◆ **Extract provided**:
The Power of the Hip Hinge
When you think of the word POWER, I’m sure the phrase “hip hinge” isn’t the first thing to pop into your head.
I mean, when I think of it I think of things Bruce Lee’s punch, a Mack truck, the look my wife gives me whenever I don’t clean the dishes, or the Mighty Morphin Power Rangers.1
The hip hinge isn’t high on the list for many people.
But it should be.
Those in the know understand that the hip hinge is a (if not the) common denominator in lifting heavy things. Many exercises we vouch for and hold dear have their base in the hip hinge – squats, deadlifts, OLY lifting, KB swings, or 17,803 other exercises (give or take).
Speaking from a physics standpoint – the rate of doing work (P = W/t) – the word “power” is very much affiliated with the hip hinge.
Watch anyone squat, deadlift, or hip thrust an un-godly amount of weight and there’s some power involved.
Taking bravado out of the picture, however, the word “power” can have ulterior meanings other than physical might.

◆ **Recorded information**:
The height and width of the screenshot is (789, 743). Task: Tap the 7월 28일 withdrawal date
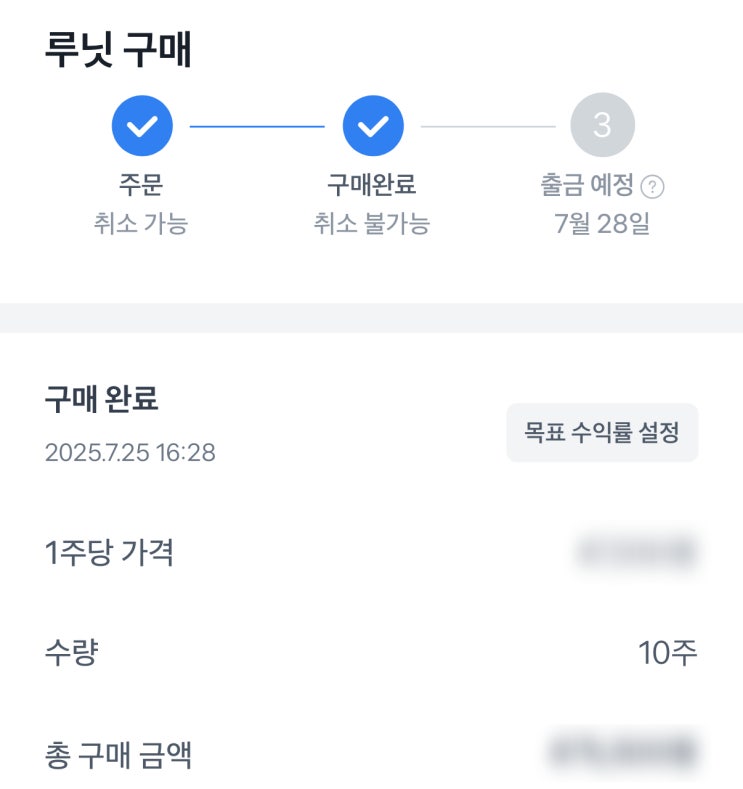pos(602,223)
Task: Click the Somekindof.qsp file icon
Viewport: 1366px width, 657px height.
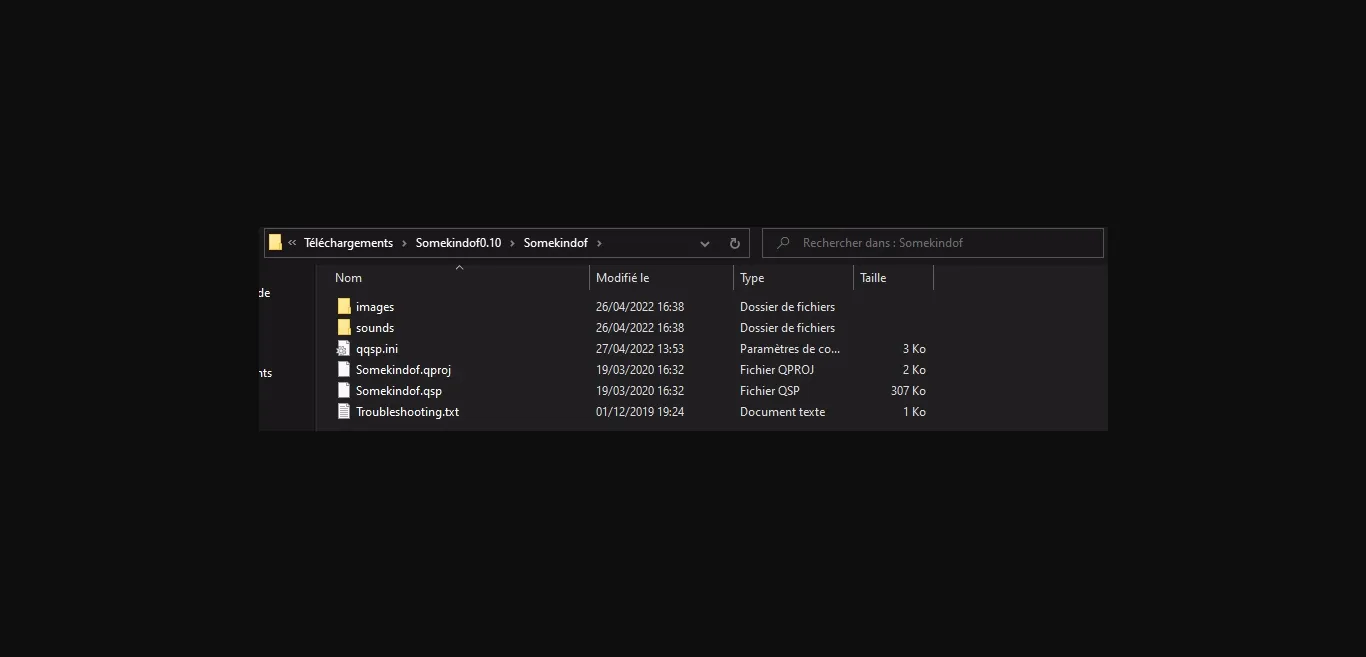Action: coord(344,391)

◆ **Exercise instructions**:
a: According to the hip hinge article, which exercises have their base in the hip hinge?
b: Continue the hip hinge article from its last sentence.
The items aren't needed here.

◆ **Answers provided**:
a: Squats, deadlifts, OLY lifting and KB swings, along with 17,803 other exercises (give or take).

b:
In the case of this post, power can equate to mental efficacy and/or influence.
If I can get someone to master the hip hinge, their exercise tool box becomes all the more expansive.
They have a green light to kick-ass and take names in the gym.
I love the hip hinge.
1. As noted: the hip hinge is the base for a plethora of exercises and drills. There’s no need for me to elaborate here.
2. Too, the hip hinge has infinite carry-over to athletic performance. Watch any athlete jump, sprint, or be athletic in general, and you can bet they’re a hip-hinging boss.
3. In addition, the hip hinge is a cost-effective endeavor with regards to movement quality and injury prevention. Teach and coach people to understand the difference between gaining movement from the hips rather than their lumbar spine – and learning to dissociate between the two – and miraculous things will happen.
They’ll move better, feel better, get stronger, maybe beat Jason Bourne in a fist-fight. Anything is possible.
The obvious question, then, is….”so, Tony, what are you favorite hip hinge drills?”
Don’t mind if I do.
Hip Hinge Badassery
1) Wall Hip Hinge Patterning with Kettlebell
Standing a few inches from the wall with feet shoulder width apart, press the bottom of a KB into your sternum and pretend as if you’re trying to press through it. This will help better engage the anterior core, posteriorly tilt the pelvis, and “nudge” someone into a better “canister” position. I.e., rib cage is locked into pelvis and there’s little rib flare.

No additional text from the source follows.